**DOCUMENT SEGMENT:**
Stryker is home now, & at 8 months old she is doing amazingly well.  We owe so much to the people that took care of her in the NICU, and the ones that also took us in.

Thank you to everyone at the Ronald McDonald House.  You changed our lives.

- You have never truly lived, until you have done something for someone, which can never repay you.

The Slay Family

Ford Slay with Mom, Maggie, and Dad, Simmie 12-5-14 crop

Dear Ronald McDonald Staff,

I have been trying to write this letter for quite some time, however, I can’t find the words. You see there are no words to describe how grateful Scott and I are to the Ronald McDonald House. After two years of fertility treatments and losing hope that we would never have a baby of our own, we began to accept the fact that God other plans for us. Then in November 2013, we found out that we were pregnant. We were beyond thrilled and couldn’t wait to find out what we were having. The day of the sonogram, when the lady told us it was a boy we were beyond excited. We picked out the name Ford Mason Slay. My pregnancy was smooth sailing, no morning sickness or nausea. However, on June 9, 2014 our world was rocked. I was rushed to West GA Hospital in Lagrange, GA by ambulance not knowing if we would ever meet our prince. Doctors and nurses came running in getting me ready for an emergency c-section. And then we hear the doctor say he was confident he could stop Ford from coming by giving me medicine to hold off labor and help develop Ford’s lungs. After ten hours, I was transferred to Columbus Regional where our real journey began.

On June 18, 2014 our lives were changed forever. I had a emergency c-section and woke up to Scott telling me Ford was tiny but perfect! He weighed a whopping 3lbs, 12.5 ounces. Seeing Ford for the first time, so tiny and fragile, was a memory that I will never forget. And then reality set in. What are we going to do when I am released? Ford would be in the NICU for the long haul it looked like, where were we going to stay? Then one of the nurses told us about the Ronald McDonald House.

We had heard of the Ronald McDonald Organization before. Scott’s grandma collects soda cans and tabs all year. We are reminded to save our coke cans and tabs every time we visit. Other than that, we had no idea how special the Ronald McDonald House was. We checked into the House on Saturday June 21, 2014 and this was our home away from home for the next 5 weeks.

When we walked in the door of the House for the first time, we were greeted by friendly faces. We were given a tour of the house and were told the rules. Then we were shown to our room. Our room was very cozy and inviting. We felt comfortable and safe. We were finally able to have a good night’s rest without nurses and doctors coming in and out every hour; without sleeping on a hospital bed or couch.

The first week in the house was a daze. We spent every second of the day at the NICU with Ford watching him fight for his life. Exhausted every night, we came back to the house to a home cooked meal from volunteers. We forgot to eat during the day and not having to prepare or have a food expense was a blessing.

Finally feeling settled, we began to interact with the families and staff of the house. Hearing everyon’es situation gave us comfort. We became each other’s support, shoulder to cry on, and ears to vent to. We became part of the elite group that prayed together and comforted each other. Many nights we would meet in the kitchen and talk for hours. When new families would come to the house we welcomed them. When families left with their babies, we cheered them on.

And then our day came! July, 25 2014 after 5 long weeks, we were able to take Ford home. Scared to death, we checked out of the Ronald McDonald House and started our life at home. Ford is almost 6 months now. He is happy, strong, and such a joy.

We are forever grateful to the Ronald McDonald organization. You gave us a home. You fed us. You supported us. You comforted us. Some of you cried with us. You encouraged us. And most importantly, you cared about us. Thank you!

**RECORDED INFORMATION:**
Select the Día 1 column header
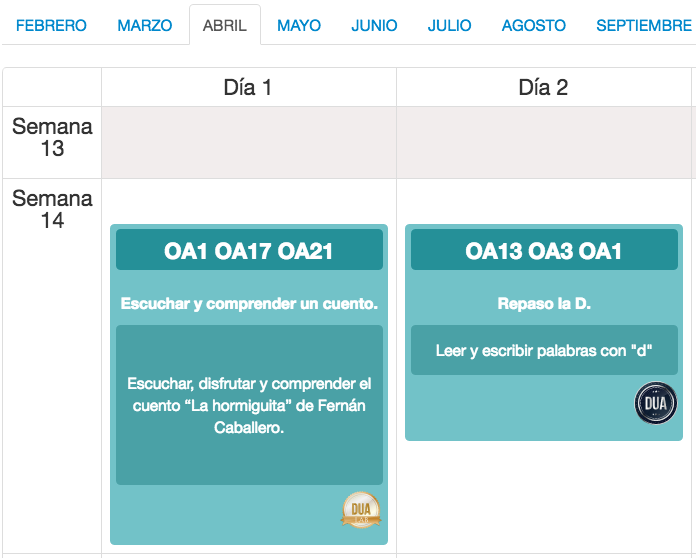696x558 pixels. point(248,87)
...
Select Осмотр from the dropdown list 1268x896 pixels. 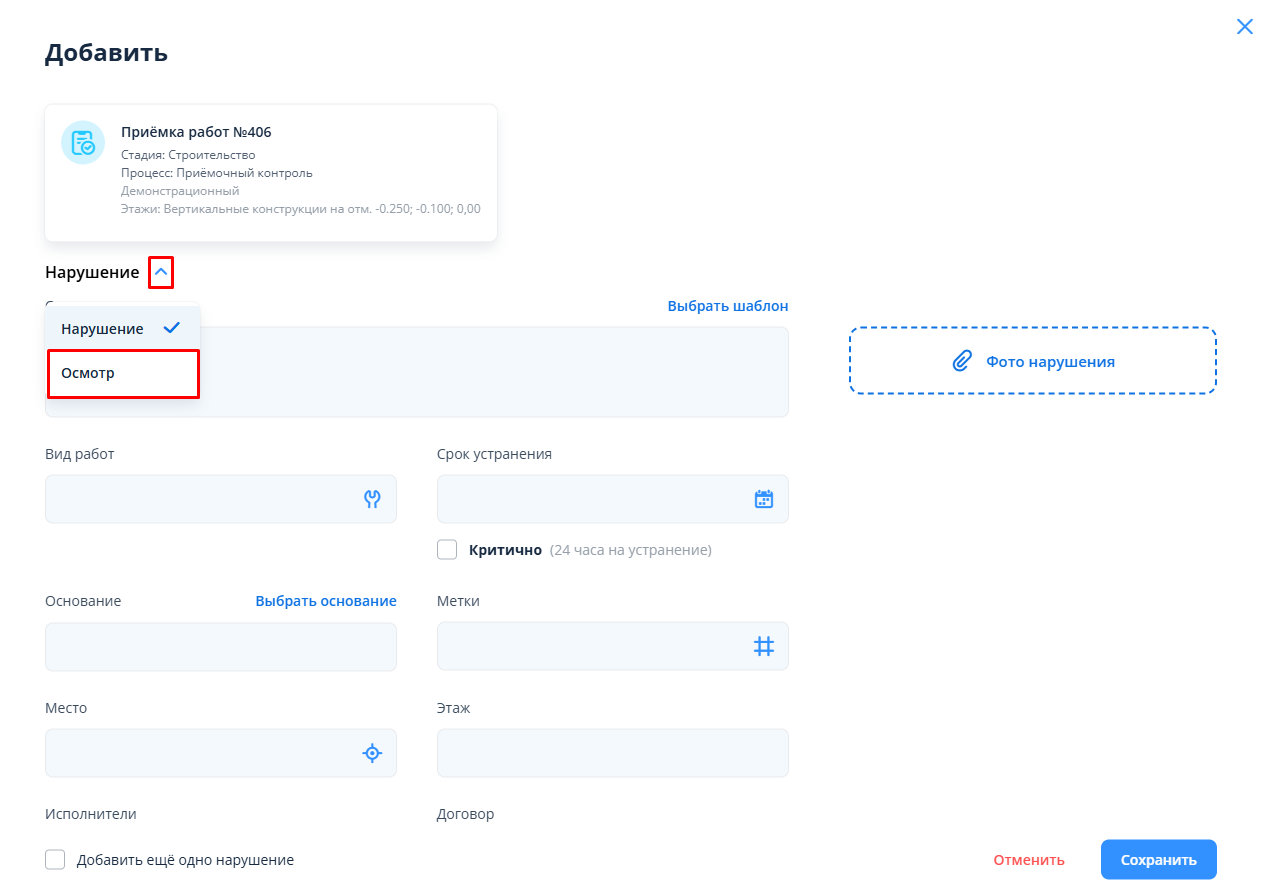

**PROMPT 1:** Reproduce the passage of the thank-you letters to the Ronald McDonald House that begins with the words containing "On June 18, 2014" and ends with "next 5 weeks.".
**PROMPT 2:** In the thank-you letters to the Ronald McDonald House, what was Ford's birth weight?

**OUTPUT 1:**
On June 18, 2014 our lives were changed forever. I had a emergency c-section and woke up to Scott telling me Ford was tiny but perfect! He weighed a whopping 3lbs, 12.5 ounces. Seeing Ford for the first time, so tiny and fragile, was a memory that I will never forget. And then reality set in. What are we going to do when I am released? Ford would be in the NICU for the long haul it looked like, where were we going to stay? Then one of the nurses told us about the Ronald McDonald House.

We had heard of the Ronald McDonald Organization before. Scott’s grandma collects soda cans and tabs all year. We are reminded to save our coke cans and tabs every time we visit. Other than that, we had no idea how special the Ronald McDonald House was. We checked into the House on Saturday June 21, 2014 and this was our home away from home for the next 5 weeks.

**OUTPUT 2:** 3 lbs, 12.5 ounces